Разговора толком не получилось. Одного пучило от жутко важных новостей, другой упорно не желал слушать о бизнесе. В офисе всегда что-то происходит. Пробежал слух о возможном поглощении компании – вот и готова тема для разговоров на целую неделю. На ресепшене появилась новая девочка с третьим размером под блузкой – новость мирового масштаба. Однако звонок навел Геру на одну не слишком приятную мысль. Получалось, что он не просто отдыхает, не заглядывая ни в телек, ни в газеты, а повернулся задом ко всему обществу. Хотя в то же время он продолжает пользоваться благами, которые это общество производит. Какая-то стариковская роль! И что с того, что это роль обеспеченного и любознательного старика? Не рано ли тебе отправляться на покой, Герард Александрович Сердцев?

Во что бы то ни стало следовало найти новую точку приложения своих усилий. Испанский язык – это хорошо, но что дальше? Как ни крути, а обучение – процесс потребления, и в этом смысле мало чем отличается от еды или шопинга. За столом насыщается твой желудок, в учебном классе – интеллект. Пора было задуматься о производственной фазе.

Утром того дня, когда газетчик потерял свое ухо, Гера проснулся в отвратительном настроении. Помимо того, что во сне что-то непрерывно взрывалось и падало, откуда ни возьмись возникло чувство жуткой подавленности. Такие беспричинные провалы Гера, считавший себя эмоциональным человеком, предпочитал пережидать сидя в глухой обороне. Следовало неторопливо спуститься в холл, съесть в гостиничном кафе яичницу, выпить чашку кофе, а потом вернуться в номер и, завалившись с книжкой в постель, никуда весь день не выходить. Рано или поздно депрессия отступит, и беззаботная улыбка вернется на свое законное место. Но тут Гера вспомнил, что именно сегодня в школе намечено занятие по субхунтиву, наиболее таинственному явлению испанской грамматики. Поэтому он не стал раскисать, оделся, спустился, съел, запил и отправился дальше. По дороге увидел, как машина сбила собаку. Здороваясь на входе с ресепшионисткой, заметил ее заплаканные глаза. На перемене стал свидетелем того, как Чарльз вдребезги разбил, уронив на кафельный пол, новенький смартфон. Похоже, что весь мир в этот день зациклился на дурных событиях. После занятий Гера решил спрятаться от разгневанной фортуны где-нибудь в малолюдном уголке. Крыша Каса Мила показалась ему подходящим местом, к тому же он там еще ни разу не был. Купив билет, Гера зашел в лифт, поднялся на самый верх, и через автоматические двери попал на крышу. Побродив среди каменных изваяний с формами такими же загадочными, как испанский субхунтив, решил позвонить Андрею.

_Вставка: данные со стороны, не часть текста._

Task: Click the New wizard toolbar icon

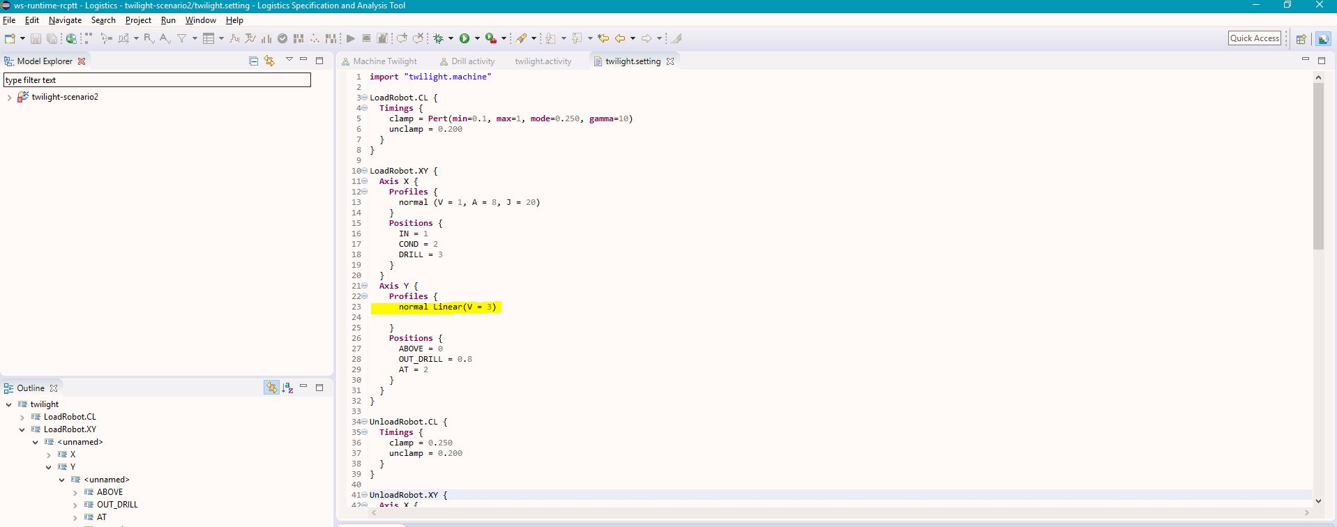Action: 10,38
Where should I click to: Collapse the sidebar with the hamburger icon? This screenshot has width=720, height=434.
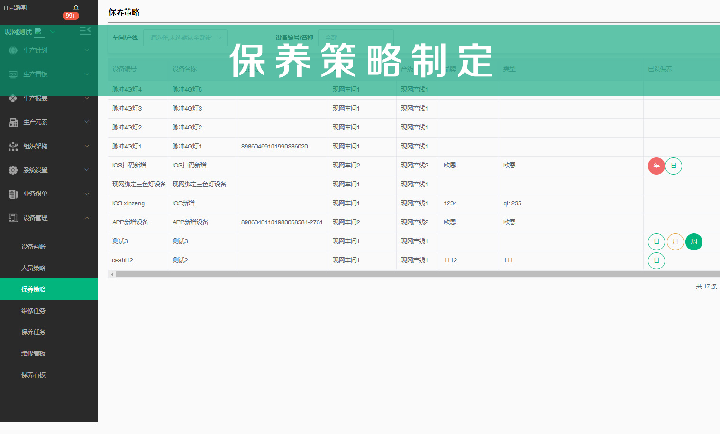tap(85, 30)
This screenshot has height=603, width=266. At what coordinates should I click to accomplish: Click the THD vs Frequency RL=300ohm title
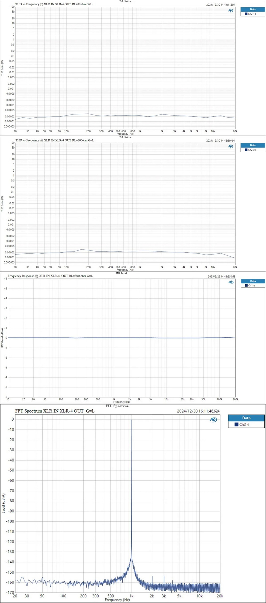[55, 140]
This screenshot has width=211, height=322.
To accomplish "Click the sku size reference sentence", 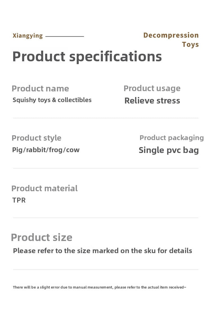I will tap(102, 251).
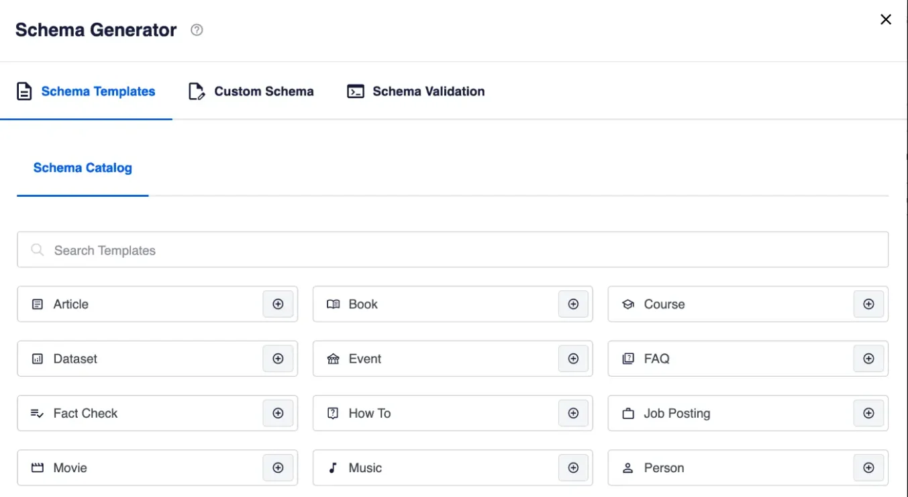Switch to the Custom Schema tab
This screenshot has width=908, height=497.
251,91
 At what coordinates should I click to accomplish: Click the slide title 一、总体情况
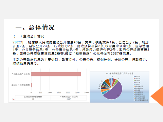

Судя по загробному голосу собеседника, легко было понять, что день сплоховал не только в Барселоне. На вопрос: «Как поживаешь, старина?», Андрей ответил:

– Катастрофа. Все, как я и предполагал.

– Что случилось?

– Сегодняшний день войдет в историю. И знаешь, далеко не лучшим образом. Два черных вторника у нас уже были, сегодня, похоже, третий.

– Постой! Ты, кажется, забыл о моей просьбе.

– О какой еще просьбе?

– Мы не говорим о работе!

– Не говорим о работе? Не знаю, насколько это сегодня возможно. Я, кажется, даже во сне теперь буду бредить работой.

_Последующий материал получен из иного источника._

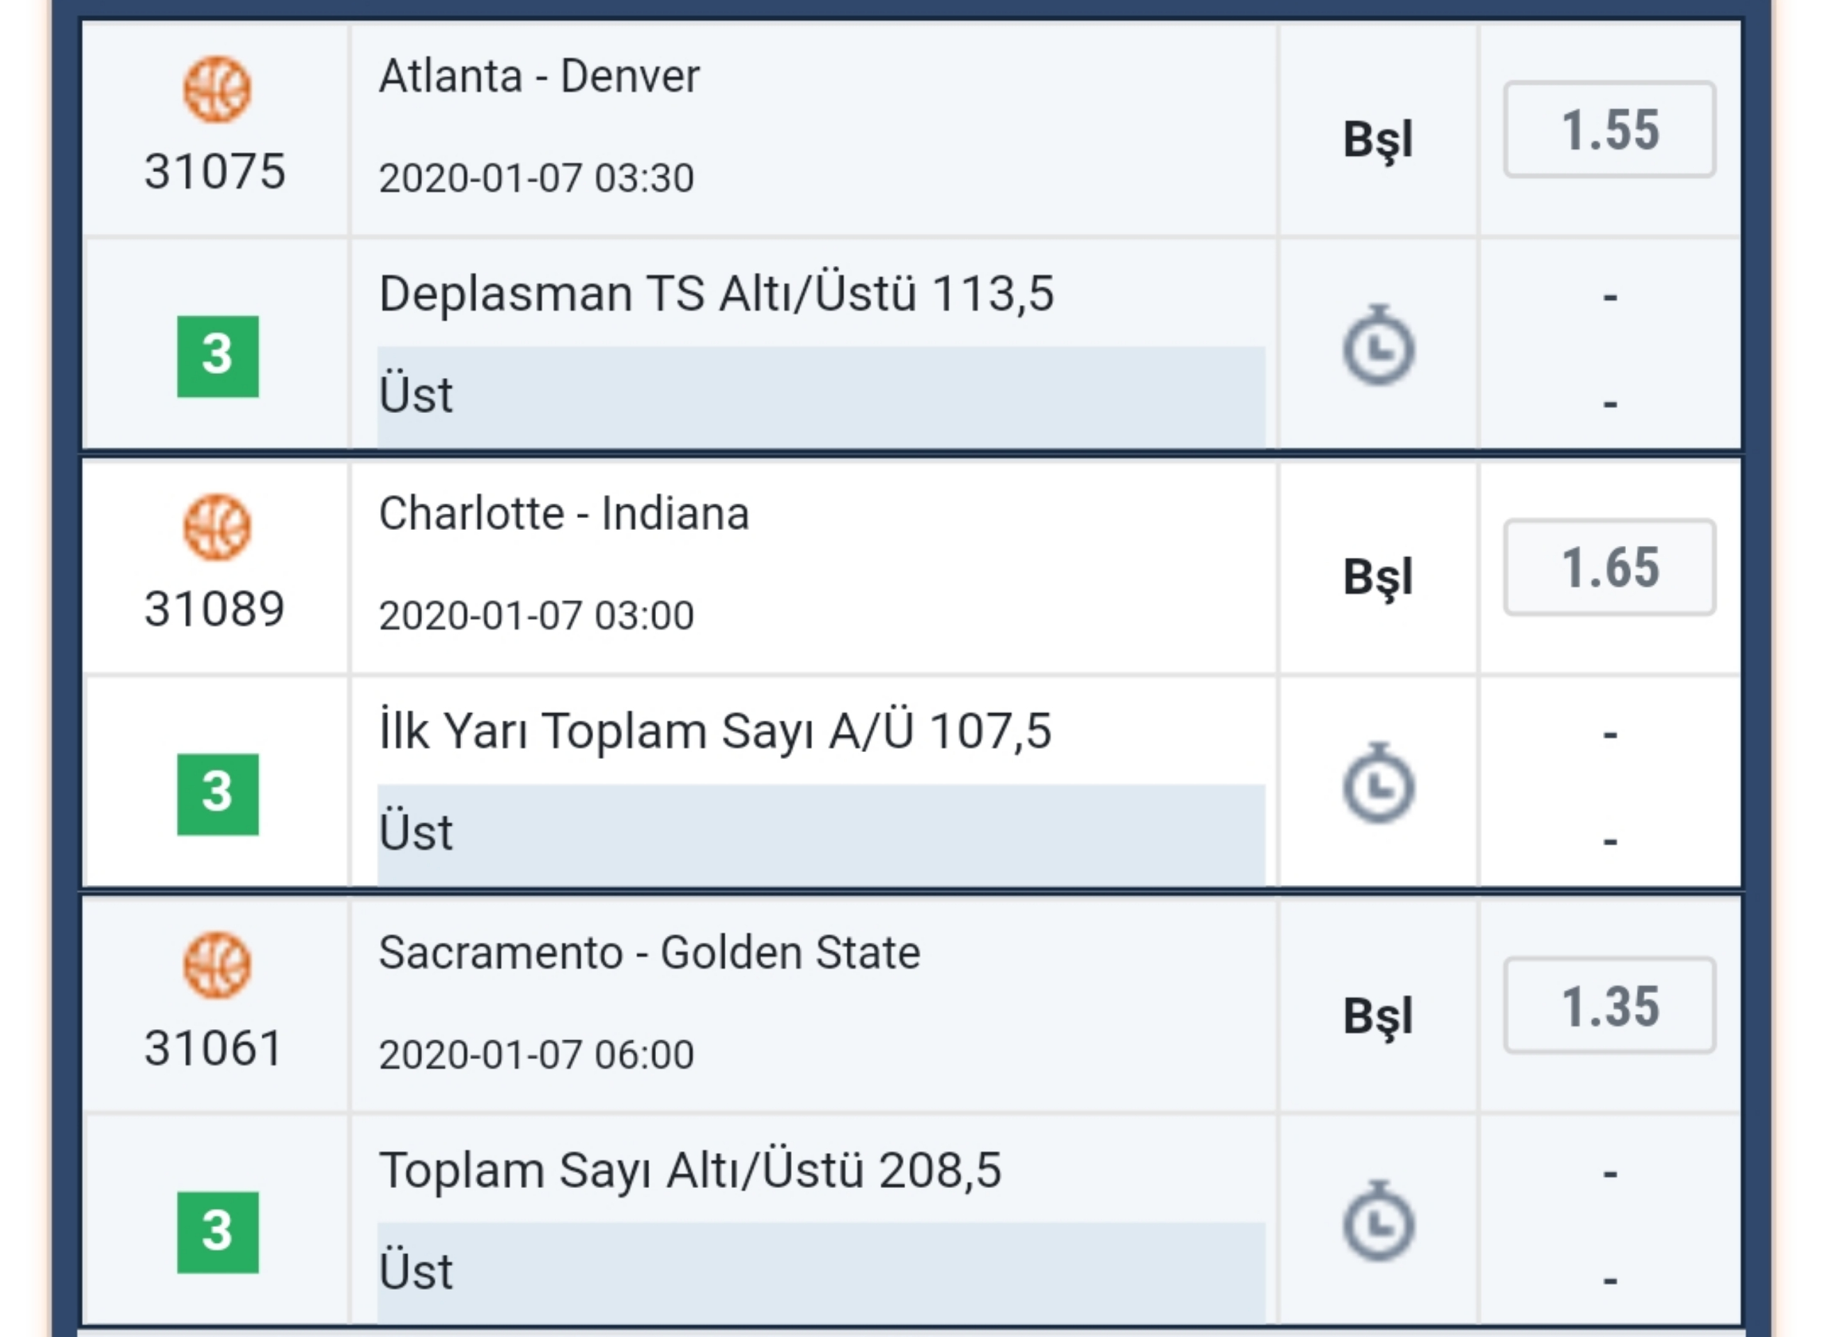Click the green 3 badge under Charlotte - Indiana
1823x1337 pixels.
tap(218, 794)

– Во сне делай, что хочешь, а наяву давай поговорим о хорошем. У меня, кстати, тоже сегодня не слишком симпатичный день. Утром видел, как собаку переехало машиной.

– Боже, Гера, да ты в каких-то розовых облаках витаешь! Тут весь мир летит в тартарары, а он – собаку переехало!

– Собаку все-таки жалко. Она тоже была частью мира. А если говорить об облаках, то они здесь не розовые, а сливочные. Очень пышной формы. И одно действительно недалеко, прямо над головой.

– Ты там что, на пляже валяешься?

– Нет, ты же знаешь, я к пляжам равнодушен. Забрался на крышу. Тут есть одна замечательная крыша, с нее восхитительный вид на Барселону.

– Не дразни меня! Я тоже, черт возьми, хочу смотреть на Барселону, а не на эти проклятые мониторы. Задолбала работа! Одни нервы. Слушай, а может забить на все и рвануть к тебе в Барселону?

– Приезжай! Будем вместе учить испанский. Через месяц заговоришь, как Сервантес. И с Человеком-Ветром тебя познакомлю.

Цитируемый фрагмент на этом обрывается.